• **Task to complete**:
For each statement below, say yes or no according to the Ancient Egypt post, and quote the words from the post that decide it. 1. The ka stayed attached to the body after death. 2. Anubis weighed the heart of the deceased against a feather. 3. A heavy heart meant the ba was destroyed by Thoth.

Tuesday, November 10th, 2009

I’m thinking about Ancient Egypt for two reasons. For one thing, having seen the King Tut show , I’m thinking of bringing the mummy of Amenhotep into my novel, Jim and the Flims.

And for another, I enjoyed my daughter Isabel’s re-invention of hieroglyphics in some of the panels of her graphic novel Unfurling . I’ll reproduce a couple more images from Isabel’s graphic novel today—if you’re in the San Francisco area, you can still go see the show this month—see Isabel’s Unfurling page for more info.

Several years ago, I gave Isabel a book on hieroglyphics, and she eventually came up with the brilliant notion of using a form of heiroglphyics as the native tongue of the restless street-people known as tweakers. (One of her friends suggested the language might be called Tweakenese.)

I love that there are glyphs for cigarettes and for shopping carts. And only a few different glyphs, really. When you look at ancient Egyptian hieroglyphics, it’s like they’re always talking about the same dozen or so things.

I’ve been gleaning more info about Egyptian notions of the afterlife—which I’d calling Flimsy in my novel—and I’ll reproduce some of it here, mostly edited from the Afterlife section of the Wikipedia article on Ancient Egyptian religion.

The ancient Egyptians believed that humans possessed a ka, or life-force, which left the body at the point of death. Even after death, the ka needed offerings of food, whose spiritual essence it could still consume. The ka might be thought of as simple existence or the bare notion of “I am.”

Each person also had a ba, the individual personality—what we might call software. Unlike the ka, the ba by default remained attached to the body after death. Egyptian funeral rituals were intended to release the ba from the body so that it could move freely. After being freed, the ba was believed to return to its mummified body each night to receive new life. Thus the state of the tomb and the mummy were important for the survival of both ka and ba.


[Image taken from a blog post by a programmer named Xaprb.]

Once the ka was free to roam, its goal was to unite with the ba to form a complete soul, called an akh. In order to achieve this, the ba had to pass a judgment known as the Weighing of the Heart, where the jackal-headed god Anubis weighed the heart of the deceased against a feather (which symbolized Maat, the divine principle of fairness and order). The ibis-headed Thoth took notes.

If the heart was heavy, the ba was destroyed by the crocodile-headed demon Ammut, also known as the gobbler. Otherwise the ba united with the ka to form an akh. And then, by the way, you’d want to make sure that the gods gave you back your heart.

Specific beliefs about the activities of the akh varied. The vindicated dead were said to dwell in Osiris’ kingdom, a lush and pleasant land believed to exist somewhere beyond the western horizon, and kings were said to travel with Ra the sun-god in his boat that glides across the sky every day.

• **Provided material**:
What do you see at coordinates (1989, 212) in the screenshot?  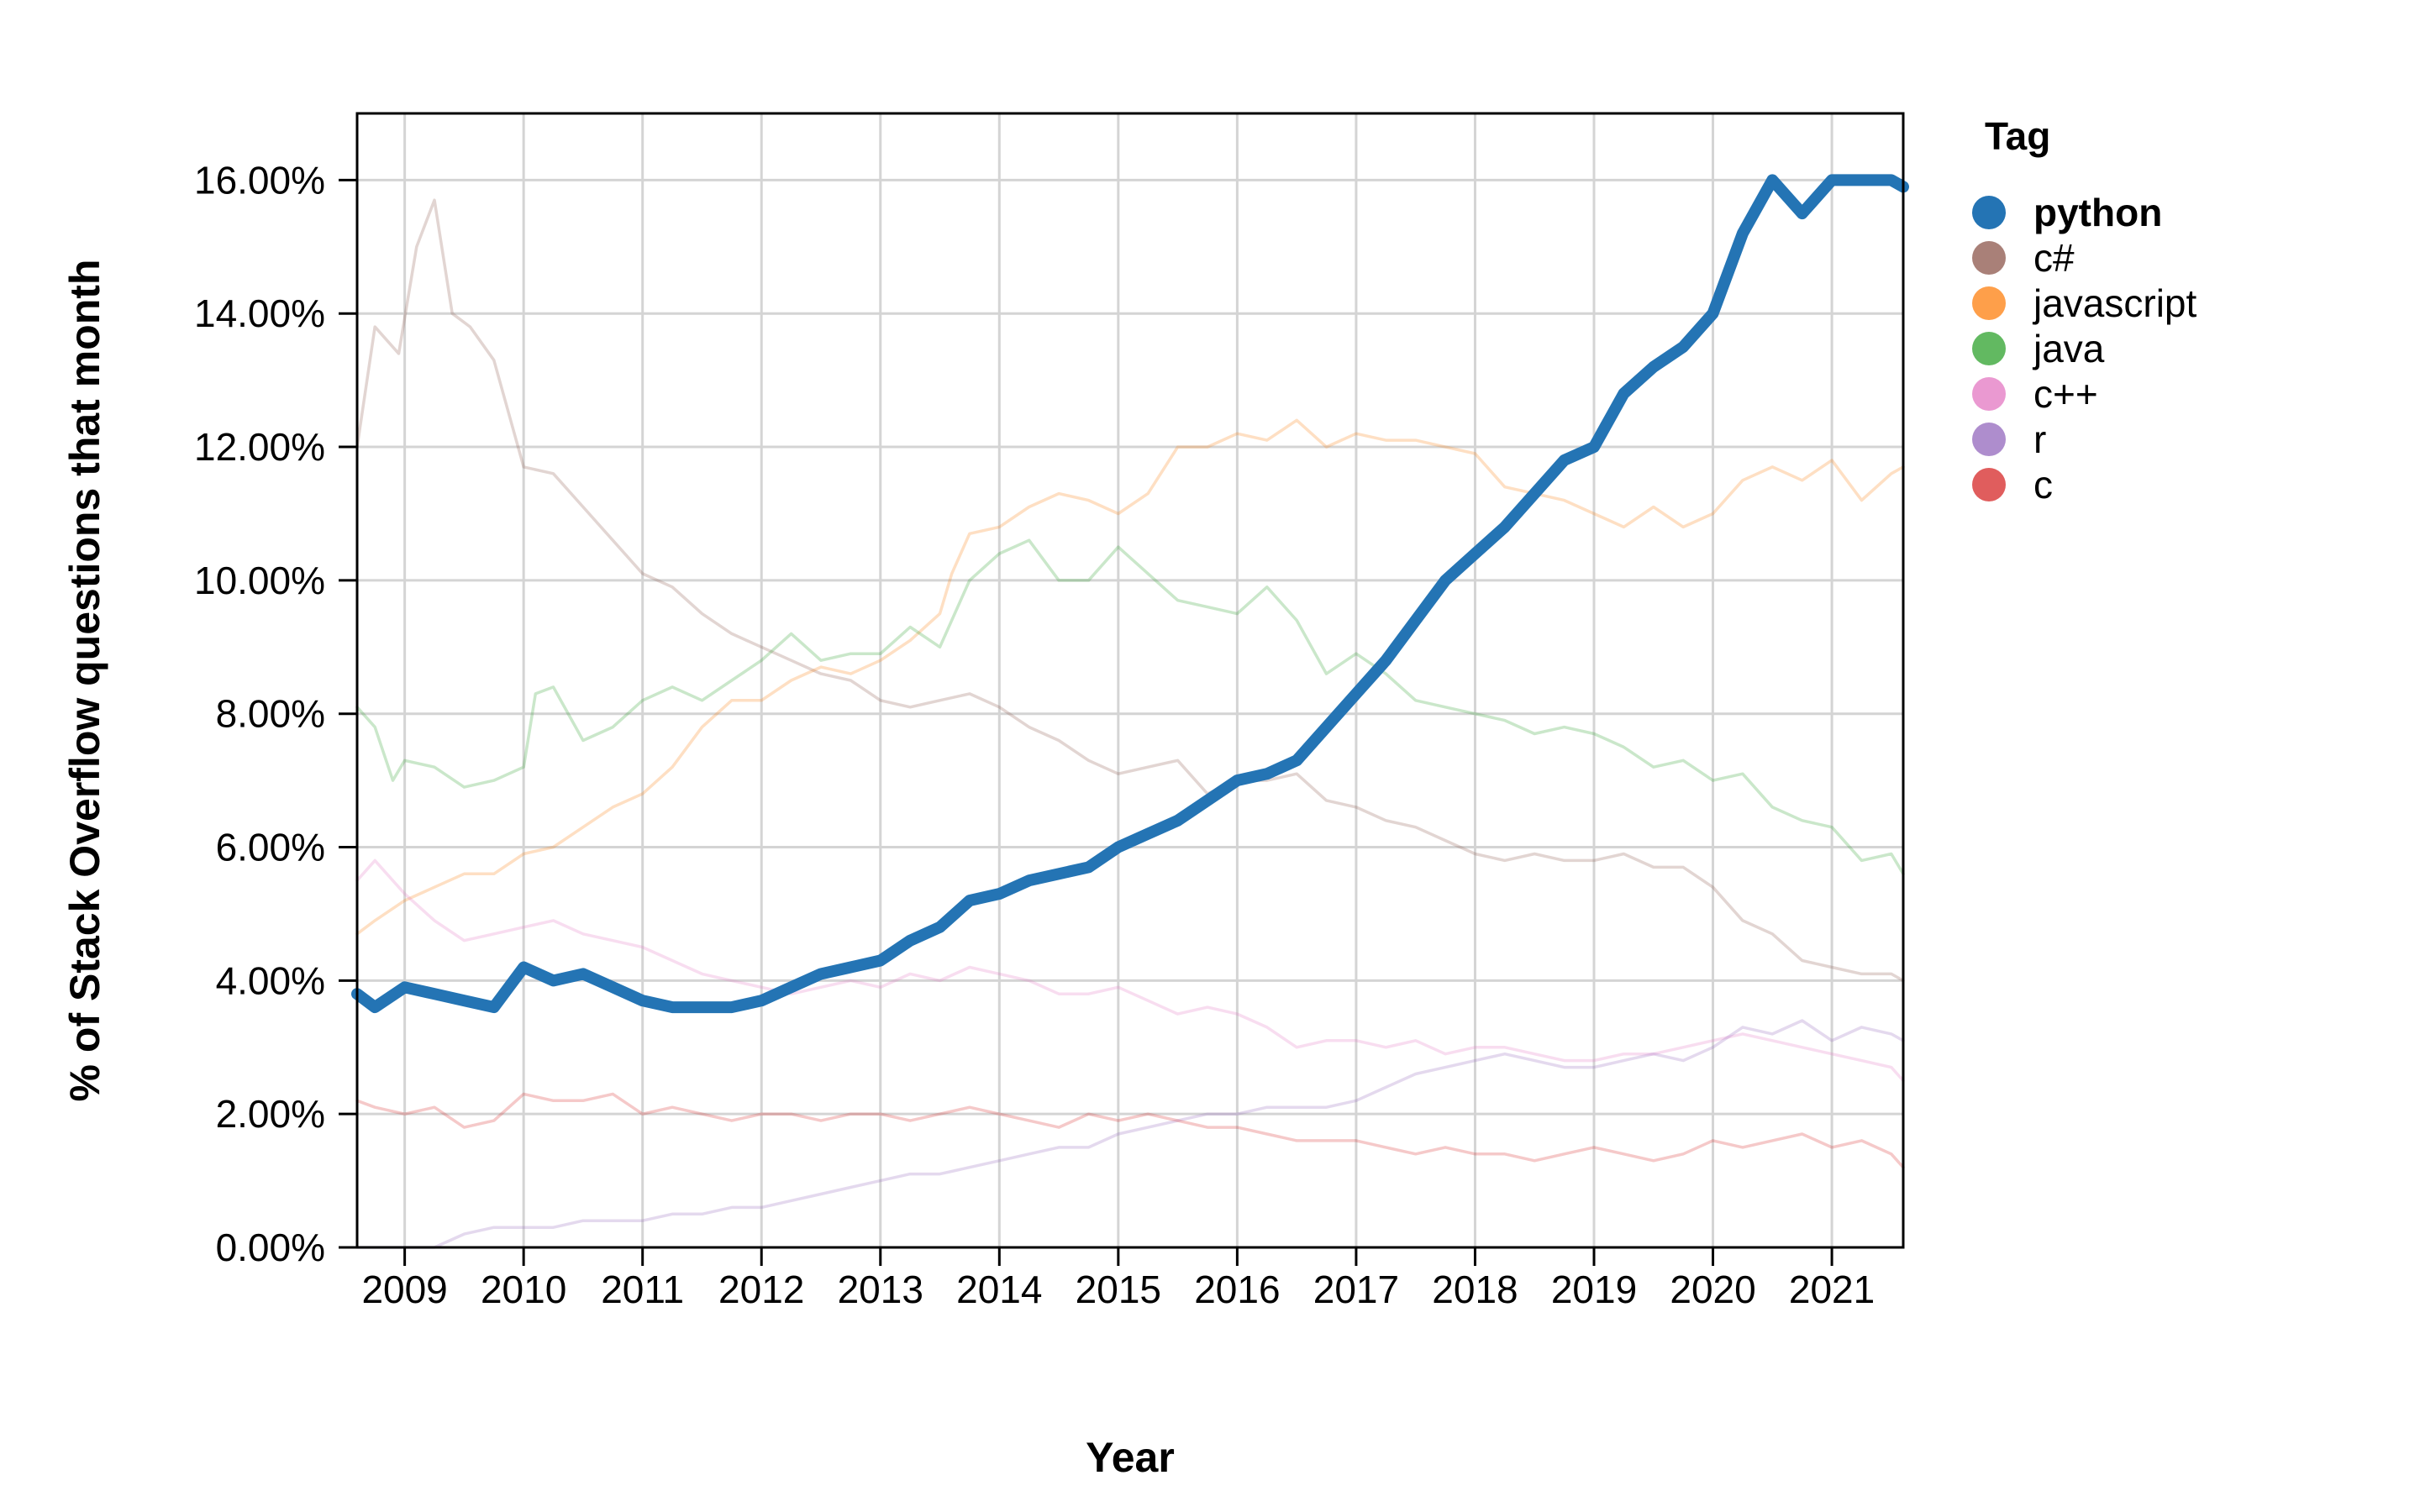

• **Output**:
1. No: "a ka, or life-force, which left the body at the point of death"
2. Yes: "the jackal-headed god Anubis weighed the heart of the deceased against a feather"
3. No: "If the heart was heavy, the ba was destroyed by the crocodile-headed demon Ammut"